Since this correlation is the test-retest estimate of reliability, you can obtain considerably different estimates depending on the interval. In parallel forms reliability you first have to create two parallel forms. One way to accomplish this is to create a large set of questions that address the same construct and then randomly divide the questions into two sets.
You administer both instruments to the same sample of people. The correlation between the two parallel forms is the estimate of reliability. One major problem with this approach is that you have to be able to generate lots of items that reflect the same construct. This is often no easy feat. Furthermore, this approach makes the assumption that the randomly divided halves are parallel or equivalent. Even by chance this will sometimes not be the case. To be reliable, an inventory measuring self-esteem should give the same result if given twice to the same person within a short period of time.
IQ tests should not give different results over time as intelligence is assumed to be a stable characteristic. Validity refers to the credibility or believability of the research. Are the findings genuine? Is hand strength a valid measure of intelligence? Almost certainly the answer is "No, it is not. The answer depends on the amount of research support for such a relationship. Internal validity - the instruments or procedures used in the research measured what they were supposed to measure.
As part of a stress experiment, people are shown photos of war atrocities. After the study, they are asked how the pictures made them feel, and they respond that the pictures were very upsetting.

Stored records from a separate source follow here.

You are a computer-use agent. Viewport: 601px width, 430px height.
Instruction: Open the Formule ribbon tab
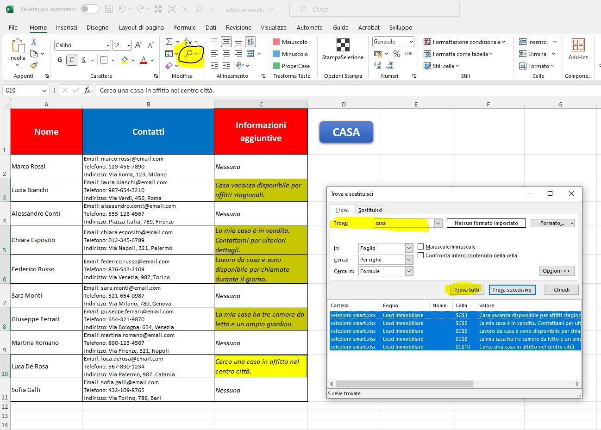tap(185, 27)
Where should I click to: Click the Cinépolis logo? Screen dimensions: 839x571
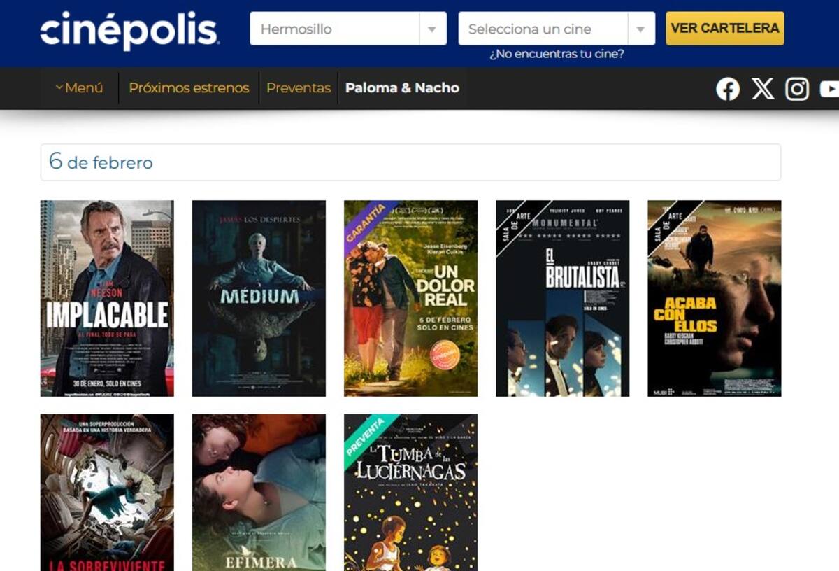pos(129,31)
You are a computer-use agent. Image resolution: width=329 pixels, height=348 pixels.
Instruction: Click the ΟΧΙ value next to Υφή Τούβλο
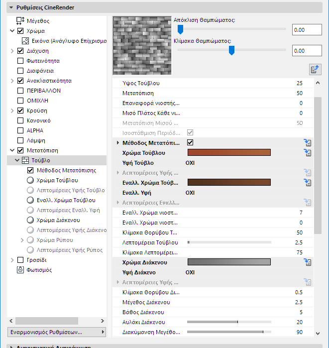coord(190,163)
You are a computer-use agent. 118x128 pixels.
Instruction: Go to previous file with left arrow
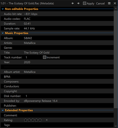click(73, 3)
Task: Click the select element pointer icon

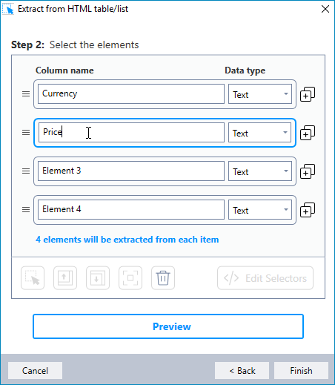Action: 33,278
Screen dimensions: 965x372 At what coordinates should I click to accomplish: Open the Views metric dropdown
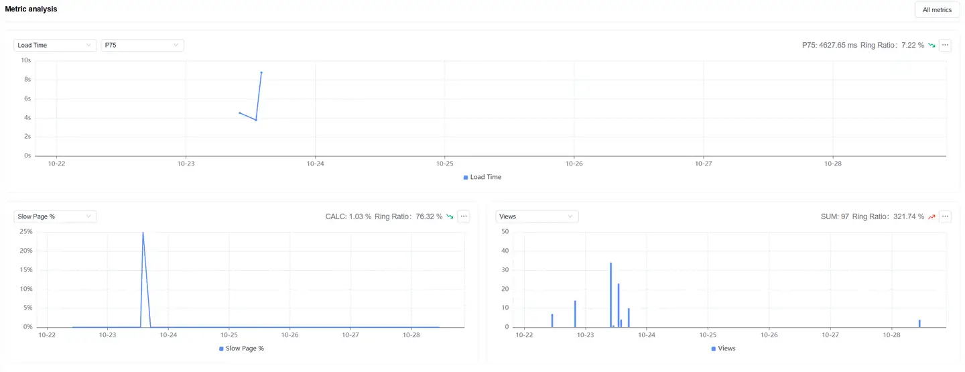[x=537, y=216]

In this study, the photos have good internal validity as stress producers. External validity - the results can be generalized beyond the immediate study.
Reliability is a necessary ingredient for determining the overall validity of a scientific experiment and enhancing the strength of the results. Debate between social and pure scientists, concerning reliability, is robust and ongoing.
Reliability in research. Reliability, like validity, is a way of assessing the quality of the measurement procedure used to collect data in a dissertation. In order for the results from a study to be considered valid, the measurement procedure must first be reliable.
The term reliability in psychological research refers to the consistency of a research study or measuring test. For example, if a person weighs themselves during the course of a day they would expect to see a similar reading. Scales which measured weight differently each time would be of little makeshop-fz4r9hsp.cf: Saul Mcleod. The use of reliability and validity are common in quantitative research and now it is reconsidered in the qualitative research paradigm. Since reliability and validity are rooted in positivist perspective then they should be redefined for their use in a naturalistic approach. Like reliability and validity as used in quantitative research are providing .
Reliability and Validity. In order for research data to be of value and of use, they must be both reliable and valid.. Reliability. Test-retest reliability is a measure of reliability obtained by administering the same test twice over a period of time to a group of individuals. The scores from Time 1 and Time 2 can then be correlated in order to evaluate the test for stability over time.